Scalia refused to recuse himself from Bush v. Gore, although the lead lawyer for the plaintiff was, in effect, his son's boss. He took the same position in the various legal proceedings that accompanied the impeachment of Bill Clinton, beginning with the Supreme Court's decision to permit Paula Jones to proceed with her lawsuit against Clinton for sexual harassment, in which Olson provided legal assistance.
The personal conflicts-of-interest involving Thomas and Scalia were one-day wonders in the media, then quickly dropped after the two justices supplied Bush's margin of victory in the 5-4 decision to halt the Florida recount. This kid-glove treatment is in marked contrast to the use of minor or even imaginary ethical infractions to witch-hunt cabinet-level officials during Clinton's eight years in the White House.
Independent counsel investigations were carried out into the affairs of Interior Secretary Bruce Babbitt, Labor Secretary Alexis Herman, Housing and Urban Development Secretary Henry Cisneros, and, of course, Bill and Hillary Clinton, on much flimsier evidence than is already apparent in relation to the Supreme Court justices.
Agriculture Secretary Mike Espy was forced to resign from the cabinet, subjected to a four-year inquiry and a public trial before he was acquitted on all charges. More than $7 million was expended to investigate Espy's acceptance of Super Bowl tickets and a few airplane rides from agribusiness interests in Arkansas and supporters in Mississippi, his home state.
Only a generation ago, Supreme Court Justice Abe Fortas was compelled to resign after it was revealed that he had given private legal advice to financier Louis Wolfson and received payments from the Wolfson family foundation while on the high court.
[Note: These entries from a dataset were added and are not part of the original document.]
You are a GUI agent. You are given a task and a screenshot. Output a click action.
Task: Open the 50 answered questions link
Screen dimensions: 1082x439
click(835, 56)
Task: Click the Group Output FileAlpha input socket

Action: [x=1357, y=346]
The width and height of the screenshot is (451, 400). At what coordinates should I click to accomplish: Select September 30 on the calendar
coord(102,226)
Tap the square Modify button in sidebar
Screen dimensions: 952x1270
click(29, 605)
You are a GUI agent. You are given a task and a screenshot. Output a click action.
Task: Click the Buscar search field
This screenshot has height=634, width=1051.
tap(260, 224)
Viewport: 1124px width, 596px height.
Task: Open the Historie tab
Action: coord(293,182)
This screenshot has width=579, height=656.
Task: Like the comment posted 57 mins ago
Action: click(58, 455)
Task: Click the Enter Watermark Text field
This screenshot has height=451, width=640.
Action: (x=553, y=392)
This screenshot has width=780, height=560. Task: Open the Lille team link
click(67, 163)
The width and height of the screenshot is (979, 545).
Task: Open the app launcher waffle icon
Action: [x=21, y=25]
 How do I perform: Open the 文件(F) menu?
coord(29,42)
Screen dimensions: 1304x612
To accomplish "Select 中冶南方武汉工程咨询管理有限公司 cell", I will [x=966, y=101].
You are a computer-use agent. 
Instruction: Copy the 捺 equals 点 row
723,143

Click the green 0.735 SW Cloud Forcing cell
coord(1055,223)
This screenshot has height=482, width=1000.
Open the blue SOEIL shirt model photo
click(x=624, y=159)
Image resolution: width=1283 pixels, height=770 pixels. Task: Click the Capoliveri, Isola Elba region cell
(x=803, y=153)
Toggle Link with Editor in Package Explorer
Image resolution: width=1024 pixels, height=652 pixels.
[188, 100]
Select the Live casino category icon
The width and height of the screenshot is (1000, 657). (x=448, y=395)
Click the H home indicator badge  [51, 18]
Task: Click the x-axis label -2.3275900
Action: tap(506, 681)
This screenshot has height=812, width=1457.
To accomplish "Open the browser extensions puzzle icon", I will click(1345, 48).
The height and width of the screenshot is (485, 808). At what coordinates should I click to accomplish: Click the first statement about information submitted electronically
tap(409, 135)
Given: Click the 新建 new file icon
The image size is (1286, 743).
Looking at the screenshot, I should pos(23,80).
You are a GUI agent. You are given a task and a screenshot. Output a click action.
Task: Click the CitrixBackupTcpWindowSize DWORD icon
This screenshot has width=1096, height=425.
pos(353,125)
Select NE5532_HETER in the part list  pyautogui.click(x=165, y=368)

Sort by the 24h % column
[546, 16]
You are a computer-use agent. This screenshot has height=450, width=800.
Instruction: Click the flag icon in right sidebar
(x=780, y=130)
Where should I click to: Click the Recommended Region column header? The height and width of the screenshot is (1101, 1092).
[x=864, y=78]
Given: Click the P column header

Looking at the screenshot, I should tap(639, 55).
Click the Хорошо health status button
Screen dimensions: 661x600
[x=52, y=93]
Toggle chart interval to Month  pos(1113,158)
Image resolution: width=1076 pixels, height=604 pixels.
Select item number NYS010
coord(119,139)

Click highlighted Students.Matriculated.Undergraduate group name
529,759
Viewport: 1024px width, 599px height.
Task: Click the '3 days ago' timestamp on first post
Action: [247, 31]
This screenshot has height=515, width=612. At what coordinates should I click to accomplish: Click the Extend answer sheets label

Fortas was a corrupt Democratic Party crony of President Lyndon Johnson, but he never took part in any case directly affecting Wolfson's interests, let alone his own family's, as Thomas and Scalia have done in Bush v. Gore.
Another confirmation of the naked political bias in the Supreme Court decision comes in a report in the current issue of Newsweek magazine, citing comments made by Justice Sandra Day O'Connor on the night of the election, November 7. O'Connor and her husband were hosting a party when she heard Dan Rather on CBS call Florida for Democrat Al Gore. “This is terrible,” she exclaimed, according to two eyewitnesses. She told a guest that the election was “over,” since Gore had already carried two other big “battleground” states, Illinois and Michigan.
The Supreme Court Justice then walked away from the TV set, while her husband John explained that she was upset because they wanted to retire to Arizona, but had been waiting so that a Republican president could name a successor. O'Connor, 70, has been on the court since 1981. Before that she was Republican majority leader in the Arizona State Senate.